Founded in the wake of the Tanzanian Cooperative Act of 2003, today the Iyenga AMCOS (Agricultural Marketing Cooperative Society) has 193 registered members, and collects from just over 500 farmers. These are smallholders; most with 1-2 hectare farmers, and none with more than 5. Most members are within a short walk of the washing station, the furthest farm being 10km away. Still, during the harvest the group organizes trucks and motorbikes to pick up cherry and make sure that all is pulped within 8 hours of harvest. If you visit during the harvest you’ll find the pulper running from 4pm -8pm, right around sundown. It’s a government-granted Penagos UCBE 500, an eco-efficient machine that conserves water – which is critical in this area. Access to water is one of Iyenga’s biggest challenges, especially during the dry season. Conversations during the annual meetings include ideas for damming a local river or creating a rain-water reservoir.

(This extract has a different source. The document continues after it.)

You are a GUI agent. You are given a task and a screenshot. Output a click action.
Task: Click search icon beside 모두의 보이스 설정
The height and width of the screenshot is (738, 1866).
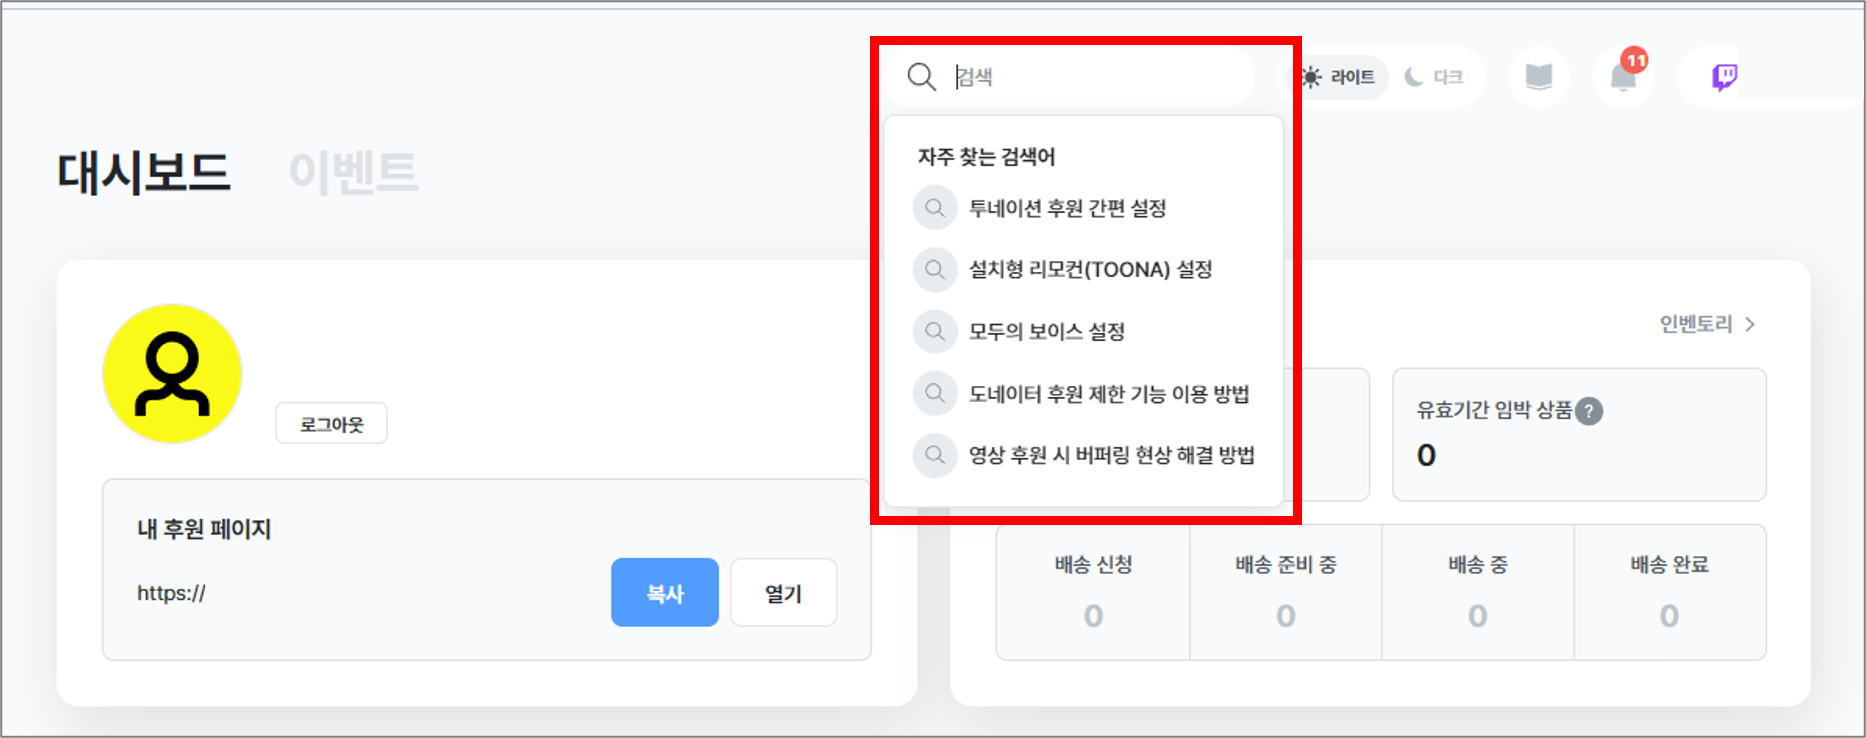[935, 331]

Iyenga’s elected board has a reputation for capable management, as evidenced by their collection services and pulping standards. They have proven their ability to work towards long-term goals, and have taken on quality as their next objective.
And because of this, Iyenga is starting to build a name for themselves based on quality – in 2019 they won the Taste of Harvest Competition with their AA and PB coffees. One of our projects with them now is to expand drying bed capacity, a bottleneck in quality production, and necessary for our goal of increasing drying times.